Typically, glitterflake is used in molding applications. It is necessary to first apply 12 – 14 mils of wet catalyzed gel coat. It is important to catalyze this cover layer at the recommended levels as over or undercatalyzation can cause various problems including premature yellowing, cracking and a reduced gloss. We recommend that this cover coat be allowed to tack up before proceeding.

The glitterflake coat should be applied directly behind the cover coat. Normally, glitterflake is added at 10% by weight , but this may be increased to up to 20%. In excess of 20% can cause curing problems including a distortion or ripple in the surface. Also, mixing the glitterflake with the gel coat should not be done more than one hour before it is to be applied.

Catalylze the glitterflake gel coat at the recommended level and apply a wet layer of up to 10-20 mils.

The glitterflake layer will not provide a total hide and some visible changes in the orientation of the flakes will be present. We recommend using a pigmented layer directly behind the glitterflake layer which will hide the reinforcement and offer an improved final appearance. Typically, a contrasting pigment color is used such as black with silver or gold or white with red or blue.

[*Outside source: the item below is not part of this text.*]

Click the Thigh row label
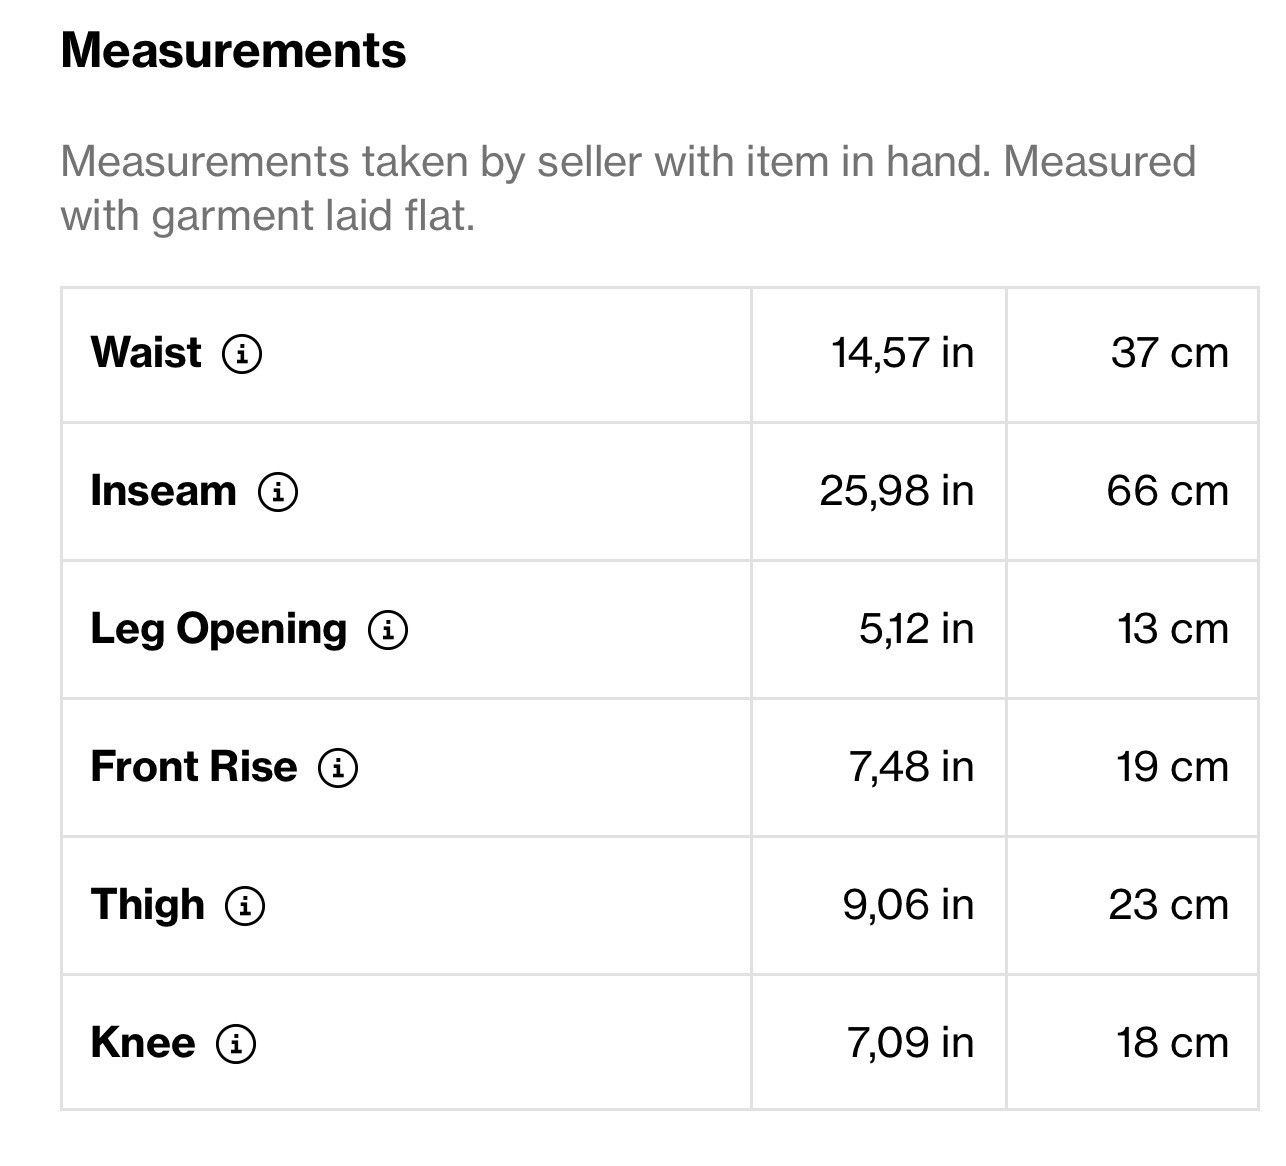Screen dimensions: 1286x1166 tap(148, 906)
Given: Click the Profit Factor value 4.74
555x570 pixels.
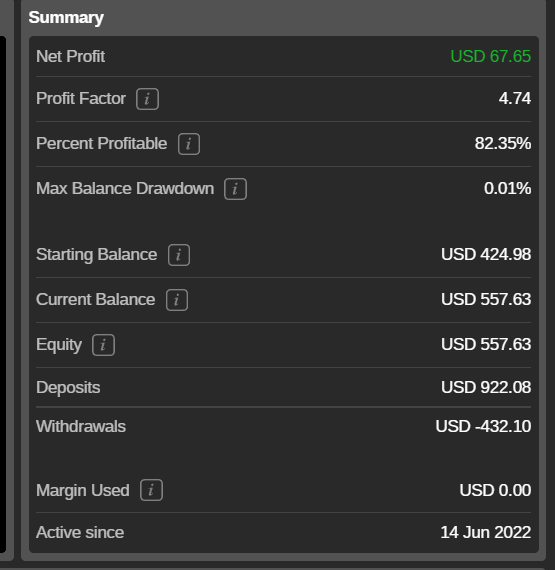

Often, this pigmented layer is a reinforced gel coat layer, as there are already about 25 mils of gel coat on the mold and a reinforced layer will help avoid problems as well as offer added strength.

Equipment

Conventional gel coat spray equipment is typically used. The glitterflake tends to clog so experimentation with larger nozzles may be necessary. Also, problems can occur if there are "hot spots" or over catalyzed areas in the gel coat. This can be a particular problem in equipment which does not provide even catalyst disbursement. Hot spots tend to blister and will show significant color change.

Repairing Glitterflake

Glitterflake is difficult to repair. It comes in a wide variety of sizes and colors and many types will turn bright silver if they are directly sanded. Consequently, minor surface repairs should be done only on the clear, careful to avoid the flake. In the event that no first clear exists, a clear patch must be applied.

Applying Glitterflake To An Outside Surface

Mixing GlitterflakeRoute the entire surface to be repaired. Complete any glass repairs, and allow to fully cure before proceeding with the glitterflake repair. Feather sand the repair area and wash with #9 Acetone or other solvent and allow to completely dry before proceeding. Mask off a large area around the repair. Apply a back up layer of catalyzed pigmented gel coat or resin and allow to dry. Next, mix the desired amount of Glitterflake and clear gel coat and catalyze. Apply a layer 12-20 mils thick and cover with peel ply, wax paper or cellophane. Smooth the area and allow to dry before removing the cover. Overspray with clear gel coat 12-14 mils thick. The addition of #71 Styrene Wax will insure a tack free finish. Allow to completely cure and then buff. If additional gloss is needed, wet sand with 600 grit sandpaper and polish to luster with boat polish.

Scratches Only

Scratches can be repaired by wet sanding with a 600 grit sandpaper and then polishing back to luster with a boat polish.

Applying a Clear Patch

If no clear layer is present, it is necessary to apply a clear spray so you have an area to feather into. We recommend adding # 71 Styrene Wax to the gel coat before catalyzing. Spray the catalyzed gel coat and allow to cure completely, usually 24 hours. Use 600 grit sandpaper and scuff an area larger than the repair. Be careful not to sand too hard and damage the glitterflake. Wash with #9 Acetone or other solvent. Continue as outlined above, applying a pigmented layer, a glitterflake layer which must be smoothed and a final clear overspray. It is possible to use a brush on small repairs, but we recommend spraying gel coat whenever possible.

Glitterflake Safety

Although glitterflake poses no unique hazards in itself, it is wise to work in a well ventilated area whenever working with gel coats or use adequate respiratory protection. Glitterflake is easily suspended in air however, and you may find that it travels easily and will find its way to unwanted areas if you are not careful. We have found that paper mixing and measuring tools work better than plastic or metal for this reason.